Gallo’s classmates included Zack de la Rocha and Tim Commerford, Rage Against the Machine’s singer and bassist, respectively, and actor Will Ferrell. “I was friends with Tim and knew Zach pretty well, and Will was in my dance class,” Gallo says. Before he left for military school, he recalls, there were so few Asians in Irvine that he was often singled out because of his race and chased home. “It was bad,” he says. “But when I got back from military school, I wasn’t scared, and nothing ever happened to me.”
Then as now, Gallo recalls, teenagers found Irvine inhospitable when it came to nightlife. “There was nothing to do,” he says. “So we would drink beer at someone’s pool, and the cops would come, and instead of taking us in, they’d dump out the beers. It was retarded. We’d steal beer from the back of the truck at the grocery store, and they’d chase us.” Such stunts led to Gallo’s father arranging the job busing tables at Setoya, thereby unwittingly launching his son headfirst in Orange County’s criminal underworld.
Among the restaurant’s patrons was a squat, overweight and unattractive but otherwise unremarkable-seeming Colombian woman named Griselda Blanco. In reality, Blanco, one of Avila’s coke-smuggling cohorts, was one of the most powerful players in the cocaine trade. “Everyone called her Mama Coca,” Gallo says. An undiagnosed psychopath and former child prostitute who worked her way up in the ranks of the cartels, Blanco had done so in the most vicious way imaginable: murdering her colleagues one by one, massacring anyone who double-crossed her, disrespected her or got in her way—along with their loved ones and even their children. Blanco, who moved from Colombia to New York and then Miami in the 1970s, presided over a reign of terror culminating in the infamous “Cocaine Cowboy” murders, which, by the early 1980s, claimed some 200 lives.

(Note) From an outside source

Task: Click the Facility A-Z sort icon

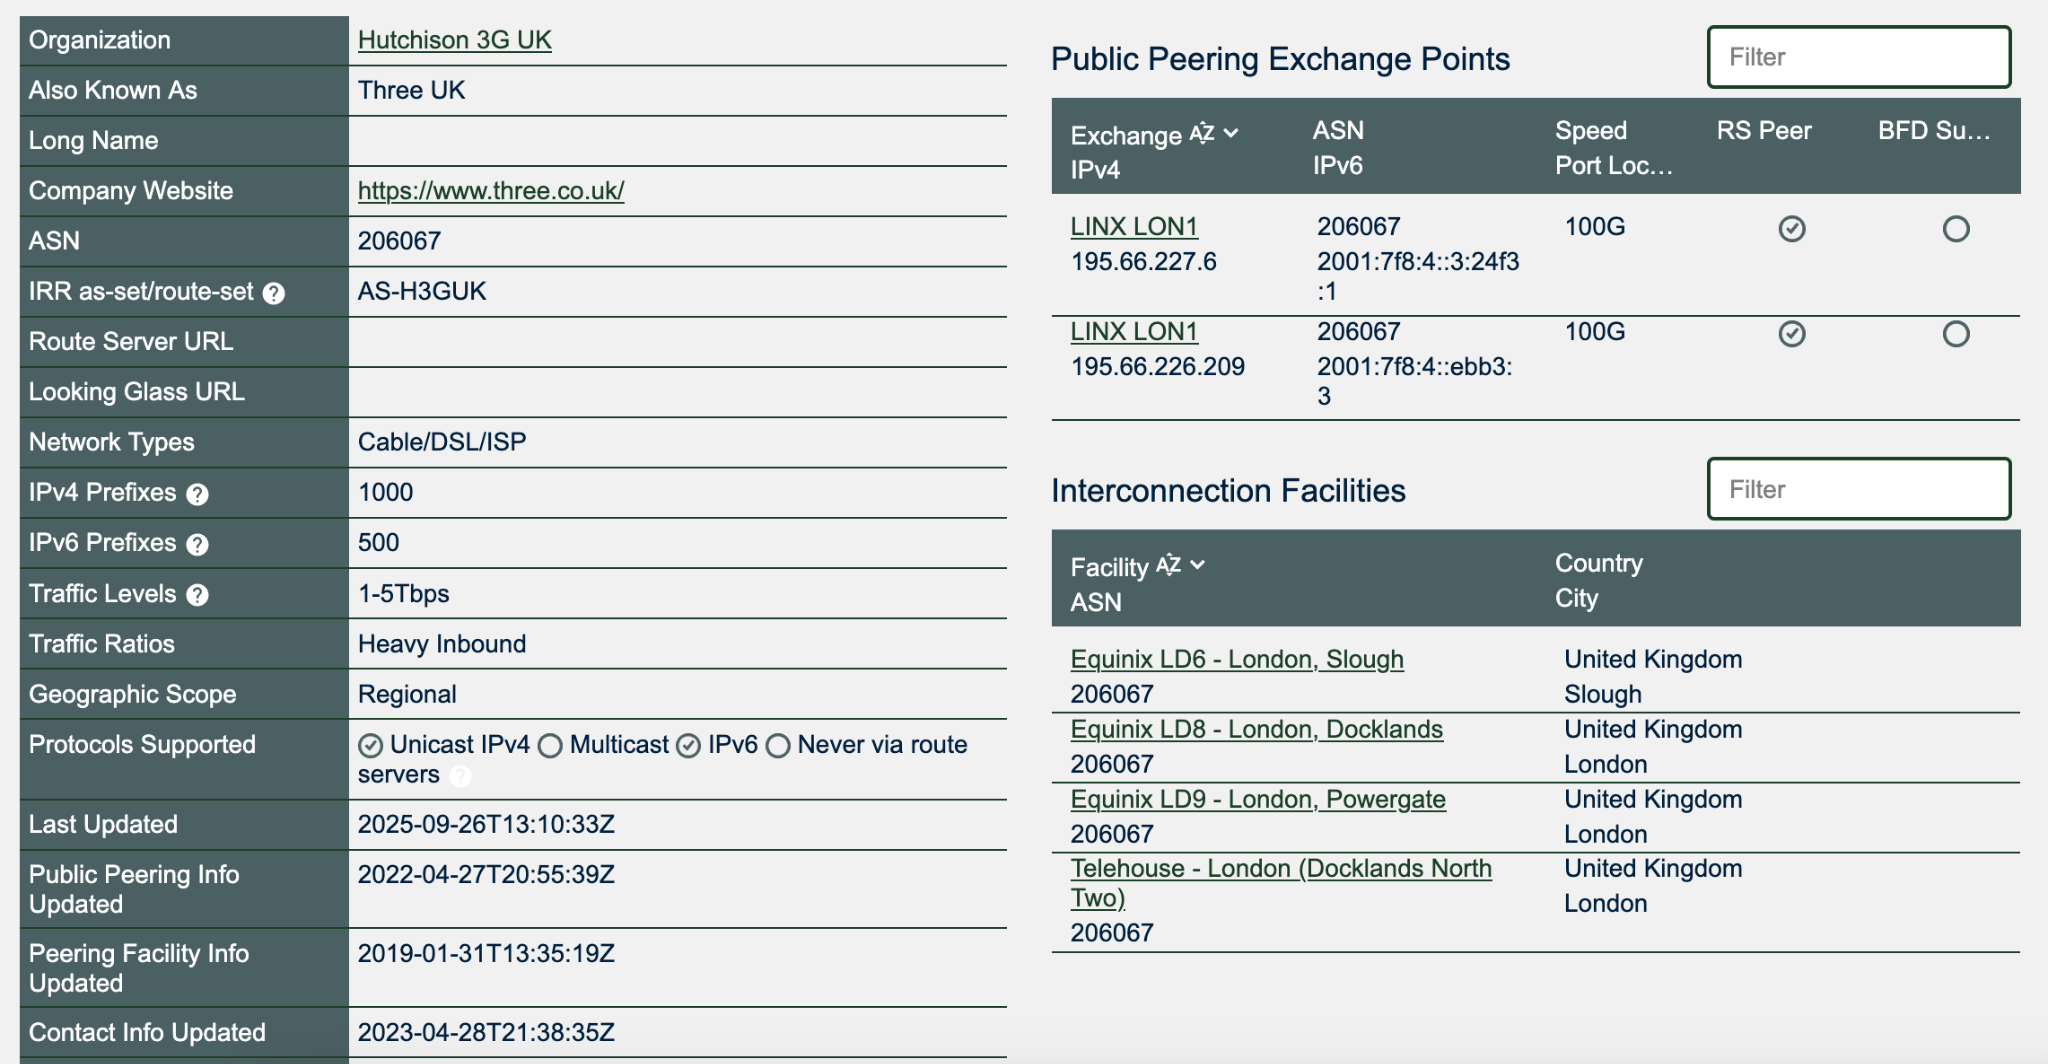Action: [x=1168, y=566]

Thanks to increasing heat from law enforcement and threats against her life, Blanco fled to Orange County in the early 1980s. According to Gallo, she visited the nightclub that Avila opened above Setoya, Tavila’s, so often it appeared she did her business there. “She was operating right here,” Gallo recalls. “She was part of that crowd, always upstairs. I danced with her.” Blanco’s entrée into Orange County’s coke scene was short-lived, however. The U.S. Drug Enforcement Agency (DEA) caught up with her in 1985, arrested her at her house in Irvine and sent her back to Florida to face drug-smuggling charges. She spent the next 20 years in prison before being released in 2004 and deported to Colombia, where she promptly disappeared.
Meanwhile, Gallo graduated from making deliveries for Avila to running his own crew of drug dealers and hoodlums. His specialty: identifying various local competitors, ambushing them with loaded guns, blowing up their cars with homemade explosives, stealing their drugs and running them out of town. He spent most of his free time drinking and doing lines of coke at the now-defunct Avila’s El Ranchito in the Back Bay area of Costa Mesa, which is what he was doing on May 7, 1987, the night Avila died.
“I was drinking tequila shots with my friend, and we were doing poppers [white tequila mixed with 7-Up] on the table,” Gallo recalls. Angered by the noise, Avila marched over to Gallo’s table. “Hey, come here,” he ordered. “You’ve got to stop that. This is a family restaurant.” Gallo and his friend asked if they could use Avila’s office to continue their drinking game. An hour or so later, Avila told Gallo he was leaving to go see his girlfriend. Gallo knew that Avila had been having problems lately, that he’d been threatened over some kind of drug-related financial dispute and was carrying a handgun for protection.
“I asked him if he was all right, and he said, ‘Yeah, see you later,’” Gallo recalls. “It was weird. There was something in the air. I had a bad feeling. He got in his car, and I watched his Porsche pull out.” That was the last time Gallo saw Avila. He continued drinking, and then drove home, passed out on the floor and woke up to the sound of his phone ringing. Still groggy, he picked up the receiver and learned from one of his drug-dealing buddies that Avila had just been murdered.